SOBRE UM OUTONO MÁGICO
Não há muito o que dizer, amigo, quando o coração inverna.
Tivemos um outono fresco, muitos pássaros,terra coberta de pedaços de vida caídos,alguns pores de sol fantásticos,mas, acima de tudo,tivemos ipês teimosos.
Houve apenas um temporal - estrondoso e ferino.
Pensei na possibilidade dele ser nosso túmulo- meu e seu.
Enganei-me.
Saímos, sim, encharcados,com arranhões profundos no rosto e nas mãos....com dolorosos espinhos nos pés ...e um gosto de sangue nos lábios.

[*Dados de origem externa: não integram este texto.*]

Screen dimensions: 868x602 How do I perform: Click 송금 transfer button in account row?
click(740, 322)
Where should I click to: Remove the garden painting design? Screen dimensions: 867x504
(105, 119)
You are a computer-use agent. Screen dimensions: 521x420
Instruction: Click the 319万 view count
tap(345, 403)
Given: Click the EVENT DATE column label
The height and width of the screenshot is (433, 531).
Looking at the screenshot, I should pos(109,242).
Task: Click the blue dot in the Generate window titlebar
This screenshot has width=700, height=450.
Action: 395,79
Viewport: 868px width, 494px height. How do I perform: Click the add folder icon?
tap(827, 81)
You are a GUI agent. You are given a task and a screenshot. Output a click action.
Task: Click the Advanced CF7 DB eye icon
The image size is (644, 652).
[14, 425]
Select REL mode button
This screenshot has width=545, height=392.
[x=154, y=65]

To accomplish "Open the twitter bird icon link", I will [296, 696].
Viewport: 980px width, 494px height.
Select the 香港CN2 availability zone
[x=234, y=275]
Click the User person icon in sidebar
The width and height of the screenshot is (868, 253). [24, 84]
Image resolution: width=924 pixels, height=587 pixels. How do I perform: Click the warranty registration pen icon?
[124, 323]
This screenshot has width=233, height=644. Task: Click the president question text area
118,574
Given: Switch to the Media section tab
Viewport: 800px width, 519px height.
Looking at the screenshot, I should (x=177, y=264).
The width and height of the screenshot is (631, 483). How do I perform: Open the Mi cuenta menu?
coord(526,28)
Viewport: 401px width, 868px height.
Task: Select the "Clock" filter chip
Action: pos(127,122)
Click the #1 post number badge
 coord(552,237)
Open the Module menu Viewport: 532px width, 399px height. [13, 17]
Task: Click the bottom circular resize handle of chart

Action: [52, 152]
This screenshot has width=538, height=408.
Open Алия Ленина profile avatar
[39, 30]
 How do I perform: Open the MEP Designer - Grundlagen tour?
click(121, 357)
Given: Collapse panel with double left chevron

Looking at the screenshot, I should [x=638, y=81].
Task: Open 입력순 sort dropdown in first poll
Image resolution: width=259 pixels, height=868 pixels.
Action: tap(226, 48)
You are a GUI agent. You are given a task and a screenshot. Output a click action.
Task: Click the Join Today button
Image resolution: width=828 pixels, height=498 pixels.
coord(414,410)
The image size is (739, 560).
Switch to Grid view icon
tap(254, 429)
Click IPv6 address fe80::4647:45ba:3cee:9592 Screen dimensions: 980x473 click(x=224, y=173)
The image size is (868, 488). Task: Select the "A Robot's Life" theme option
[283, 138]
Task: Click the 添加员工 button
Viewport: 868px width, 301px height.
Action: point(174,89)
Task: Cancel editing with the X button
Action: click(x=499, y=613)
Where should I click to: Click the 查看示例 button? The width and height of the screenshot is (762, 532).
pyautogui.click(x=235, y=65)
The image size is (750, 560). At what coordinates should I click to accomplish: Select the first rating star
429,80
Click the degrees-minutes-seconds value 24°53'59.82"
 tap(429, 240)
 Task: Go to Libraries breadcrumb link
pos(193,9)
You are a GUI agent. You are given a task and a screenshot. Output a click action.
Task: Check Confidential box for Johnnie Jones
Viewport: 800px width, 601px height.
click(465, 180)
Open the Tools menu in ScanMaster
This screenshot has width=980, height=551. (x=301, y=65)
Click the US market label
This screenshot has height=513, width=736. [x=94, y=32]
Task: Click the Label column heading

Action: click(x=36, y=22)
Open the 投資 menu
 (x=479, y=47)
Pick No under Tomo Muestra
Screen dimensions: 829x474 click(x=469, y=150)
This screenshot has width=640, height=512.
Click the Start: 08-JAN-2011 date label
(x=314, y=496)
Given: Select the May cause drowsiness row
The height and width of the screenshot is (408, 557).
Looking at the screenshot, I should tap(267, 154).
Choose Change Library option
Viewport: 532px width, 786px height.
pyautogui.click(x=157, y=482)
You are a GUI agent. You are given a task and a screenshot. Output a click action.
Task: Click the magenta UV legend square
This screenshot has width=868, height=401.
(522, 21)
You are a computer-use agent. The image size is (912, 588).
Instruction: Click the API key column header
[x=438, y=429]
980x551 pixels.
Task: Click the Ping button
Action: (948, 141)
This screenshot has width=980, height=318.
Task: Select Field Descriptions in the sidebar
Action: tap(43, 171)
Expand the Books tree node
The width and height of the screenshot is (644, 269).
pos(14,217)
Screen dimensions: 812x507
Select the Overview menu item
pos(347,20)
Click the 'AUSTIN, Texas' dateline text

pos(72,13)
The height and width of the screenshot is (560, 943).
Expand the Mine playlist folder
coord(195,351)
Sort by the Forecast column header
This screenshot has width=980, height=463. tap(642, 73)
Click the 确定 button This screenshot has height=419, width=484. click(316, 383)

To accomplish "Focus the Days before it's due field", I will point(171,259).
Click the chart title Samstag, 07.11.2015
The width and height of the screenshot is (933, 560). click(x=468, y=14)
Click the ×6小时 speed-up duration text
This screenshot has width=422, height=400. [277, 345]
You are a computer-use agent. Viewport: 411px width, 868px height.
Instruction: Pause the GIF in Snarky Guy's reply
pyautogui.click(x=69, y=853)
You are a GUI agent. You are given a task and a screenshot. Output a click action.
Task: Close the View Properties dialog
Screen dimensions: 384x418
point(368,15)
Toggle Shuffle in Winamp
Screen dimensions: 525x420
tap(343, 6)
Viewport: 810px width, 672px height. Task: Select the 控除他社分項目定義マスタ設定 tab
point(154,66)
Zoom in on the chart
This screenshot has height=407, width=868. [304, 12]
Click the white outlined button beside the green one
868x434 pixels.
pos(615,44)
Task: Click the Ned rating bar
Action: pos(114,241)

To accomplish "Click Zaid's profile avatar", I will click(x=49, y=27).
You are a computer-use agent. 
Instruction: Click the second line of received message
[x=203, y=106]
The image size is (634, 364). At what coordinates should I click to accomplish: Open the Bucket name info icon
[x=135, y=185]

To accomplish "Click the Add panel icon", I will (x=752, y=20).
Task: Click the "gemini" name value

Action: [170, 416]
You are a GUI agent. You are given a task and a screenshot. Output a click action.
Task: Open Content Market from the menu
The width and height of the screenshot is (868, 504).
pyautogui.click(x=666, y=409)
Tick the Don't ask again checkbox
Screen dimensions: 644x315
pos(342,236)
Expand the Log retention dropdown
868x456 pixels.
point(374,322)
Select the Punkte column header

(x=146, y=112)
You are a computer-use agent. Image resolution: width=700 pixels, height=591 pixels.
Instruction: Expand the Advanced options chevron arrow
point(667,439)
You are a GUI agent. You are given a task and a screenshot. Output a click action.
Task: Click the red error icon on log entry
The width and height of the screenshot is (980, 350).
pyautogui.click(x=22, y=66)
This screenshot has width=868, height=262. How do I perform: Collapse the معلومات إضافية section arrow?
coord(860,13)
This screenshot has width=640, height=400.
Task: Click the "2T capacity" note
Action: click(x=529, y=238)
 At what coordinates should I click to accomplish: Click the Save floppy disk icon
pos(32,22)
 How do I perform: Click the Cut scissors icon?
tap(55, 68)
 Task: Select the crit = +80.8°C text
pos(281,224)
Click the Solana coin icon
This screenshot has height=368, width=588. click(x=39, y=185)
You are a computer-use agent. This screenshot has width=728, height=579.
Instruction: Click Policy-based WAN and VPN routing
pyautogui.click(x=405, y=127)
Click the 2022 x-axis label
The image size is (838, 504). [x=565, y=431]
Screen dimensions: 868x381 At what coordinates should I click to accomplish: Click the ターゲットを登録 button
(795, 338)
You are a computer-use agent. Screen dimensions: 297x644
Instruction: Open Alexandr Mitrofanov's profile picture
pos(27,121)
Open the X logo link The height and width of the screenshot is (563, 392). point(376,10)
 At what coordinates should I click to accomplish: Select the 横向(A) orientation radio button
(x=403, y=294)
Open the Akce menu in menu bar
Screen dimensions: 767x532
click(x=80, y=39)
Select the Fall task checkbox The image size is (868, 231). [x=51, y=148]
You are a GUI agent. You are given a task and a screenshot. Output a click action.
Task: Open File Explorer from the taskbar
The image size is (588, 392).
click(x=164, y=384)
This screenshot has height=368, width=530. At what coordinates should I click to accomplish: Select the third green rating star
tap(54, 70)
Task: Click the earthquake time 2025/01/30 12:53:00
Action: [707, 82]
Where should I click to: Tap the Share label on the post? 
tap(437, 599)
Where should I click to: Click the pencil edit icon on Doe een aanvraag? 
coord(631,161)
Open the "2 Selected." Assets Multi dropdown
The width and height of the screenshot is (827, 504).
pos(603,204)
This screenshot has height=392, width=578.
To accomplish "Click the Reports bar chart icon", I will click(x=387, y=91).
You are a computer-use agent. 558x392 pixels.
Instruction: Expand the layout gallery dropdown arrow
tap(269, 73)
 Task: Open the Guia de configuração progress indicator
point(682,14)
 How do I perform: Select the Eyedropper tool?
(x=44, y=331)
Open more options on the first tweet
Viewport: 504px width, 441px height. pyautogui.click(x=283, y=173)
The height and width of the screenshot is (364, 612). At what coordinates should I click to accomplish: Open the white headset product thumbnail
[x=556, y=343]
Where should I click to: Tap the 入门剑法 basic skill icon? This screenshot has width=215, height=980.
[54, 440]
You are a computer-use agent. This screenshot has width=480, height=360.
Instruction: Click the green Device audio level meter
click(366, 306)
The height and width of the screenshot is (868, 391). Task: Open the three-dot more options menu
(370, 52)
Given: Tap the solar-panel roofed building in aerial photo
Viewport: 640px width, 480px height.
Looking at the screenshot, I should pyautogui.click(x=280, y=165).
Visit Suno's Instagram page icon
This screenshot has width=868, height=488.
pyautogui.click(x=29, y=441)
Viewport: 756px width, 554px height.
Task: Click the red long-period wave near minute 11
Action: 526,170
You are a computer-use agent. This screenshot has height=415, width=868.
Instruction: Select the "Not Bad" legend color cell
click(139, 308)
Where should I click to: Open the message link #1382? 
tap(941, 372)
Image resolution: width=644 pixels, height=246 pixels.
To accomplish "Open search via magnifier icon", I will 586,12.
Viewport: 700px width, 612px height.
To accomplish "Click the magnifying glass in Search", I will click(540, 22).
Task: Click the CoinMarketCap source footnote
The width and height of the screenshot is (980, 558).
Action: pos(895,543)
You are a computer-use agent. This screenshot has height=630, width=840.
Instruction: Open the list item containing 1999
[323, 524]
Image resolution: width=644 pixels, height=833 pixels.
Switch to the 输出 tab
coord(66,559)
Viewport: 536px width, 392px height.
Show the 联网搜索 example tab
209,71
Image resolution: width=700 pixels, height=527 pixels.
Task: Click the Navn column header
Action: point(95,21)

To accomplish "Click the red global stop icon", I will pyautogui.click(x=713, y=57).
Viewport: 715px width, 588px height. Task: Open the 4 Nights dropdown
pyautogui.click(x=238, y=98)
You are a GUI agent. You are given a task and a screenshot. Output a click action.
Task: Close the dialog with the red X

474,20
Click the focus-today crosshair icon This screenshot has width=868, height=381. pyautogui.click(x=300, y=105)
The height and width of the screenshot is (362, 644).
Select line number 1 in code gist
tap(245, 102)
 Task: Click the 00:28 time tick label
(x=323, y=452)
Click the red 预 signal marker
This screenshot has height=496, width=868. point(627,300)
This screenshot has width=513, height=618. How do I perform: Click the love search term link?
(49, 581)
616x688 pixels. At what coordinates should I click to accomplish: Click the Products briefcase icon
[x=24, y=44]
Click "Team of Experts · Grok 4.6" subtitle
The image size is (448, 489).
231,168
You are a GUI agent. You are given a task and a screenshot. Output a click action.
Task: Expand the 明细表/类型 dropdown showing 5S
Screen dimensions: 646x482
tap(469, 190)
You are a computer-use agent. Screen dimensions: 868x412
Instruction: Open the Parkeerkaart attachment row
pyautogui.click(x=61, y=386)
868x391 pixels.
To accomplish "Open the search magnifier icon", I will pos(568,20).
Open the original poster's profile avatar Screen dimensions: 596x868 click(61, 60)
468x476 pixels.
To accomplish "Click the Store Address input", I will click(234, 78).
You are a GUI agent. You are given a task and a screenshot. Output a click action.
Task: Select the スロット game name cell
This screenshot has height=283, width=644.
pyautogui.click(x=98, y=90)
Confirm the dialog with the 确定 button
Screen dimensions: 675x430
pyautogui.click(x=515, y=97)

Como foi terrivel...aquele temporal.
Mas, contudo, muitos e muitos amanheceres banharam nossas noites.
Cada dia , mais lindamente o sol surgia.
Pensávamos ser impossível imaginá-lo mais deslumbrante...
ah! como sua cor, seu calor,
sua essência nos lembrava a suprema verdade do renascimento.
Tivemos manhãs claras e férteis.
E nossos entardeceres ? Lembra-se ?
Caindo com a suavidade de um lenço escuro sobre a vida roséa.
Ah.. com que leveza a noite chegava.
Ela nos trazia a certeza do encontro...da parceria...da troca...do ser um no outro.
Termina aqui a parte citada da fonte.